Fergus thought about it. ‘Someone sad. Someone who didn’t want to go back to the hospital. He probably didn’t want the electric shock treatment any more.’
Connie put two more breaths into Elspeth’s lungs and could taste the blood on the woman’s teeth. Blood and dirt. If that wasn’t death’s own recipe, she didn’t know what was.
‘Did the electricity make Harris feel bad?’ Connie asked.
Compressions again. Her arms felt weak, and there were tears in her eyes. She didn’t know why she was bothering. Harris Povey could kill any of them at a moment’s notice, and she had no strength left for either fight or flight.
‘They said it wouldn’t hurt. Should have been more anaesthetic. But sometimes it wore off when the electricity got turned on. I … Harri
s was scared, and sometimes he fought and then they gave him even more.’
Struggling to breathe, to speak, Connie looked at the child in the man’s body standing before her, and allowed her eyes to fill with tears for them all. For Meggy and the trauma from which she would never fully recover, for Elspeth who would likely not regain consciousness, for Baarda who might not be alive, for herself, survival seeming an unlikely conclusion.

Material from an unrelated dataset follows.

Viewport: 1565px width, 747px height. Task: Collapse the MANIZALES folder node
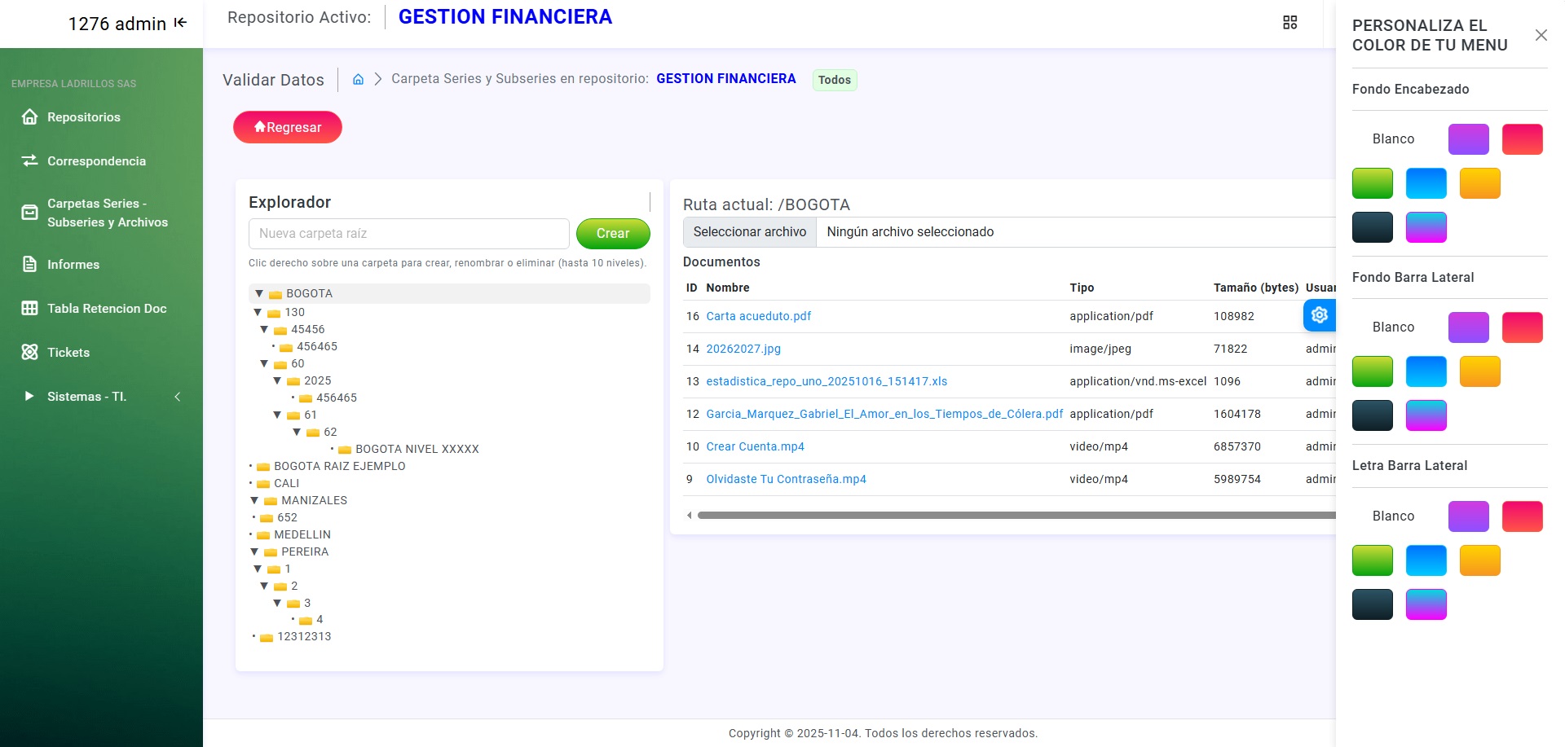click(255, 500)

Even for Harris Povey, who had suffered depression, needed help, and instead got a negligent anaesthetist and treatment that had left him no less depressed but changed in other much worse ways, forever.
‘Poor Harris,’ she said. ‘None of it’s his fault.’ She gave up chest compressions and prepared to give mouth to mouth again. ‘It wasn’t your fault.’
‘Are you crying for me?’ he asked, his voice childlike and high. ‘Tears for me? Do you really care?’
‘Of course I do,’ she said, one breath down, one to go. ‘You’re owed some tears, Harris. These tears and thousands more. And hugs and love and tenderness. Whatever you did, you never felt you had a choice. I know that.’
‘Tears for me,’ he whispered. ‘That’s it. That’s what I was waiting for. All these years. Tears for Harris. Now I can pass. It was you I was meant to be with, not them. You’re all I ever needed. You really love me.’
He took a step towards her.
‘Harris,’ she said. ‘You have to let me finish helping Elspeth. She’ll die if I stop.’
‘She’s dead already,’ he said. ‘I need you now. It’s my turn. We should get in the coffin together, you and me. We can hold each other. I like it when you cry. Other women look ugly when they cry. You’re beautiful.’
He knelt in the dirt opposite her, the other side of Elspeth’s unresponsive body, and framed her face with his hands. Behind her, Meggy gripped her harder than ever, crushing her face into Connie’s back and trembling.
Connie’s skin crawled at his touch, slimy and icy, his putrid breath was fiery decay.
‘I need to help Elspeth …’ she told him, pulling away.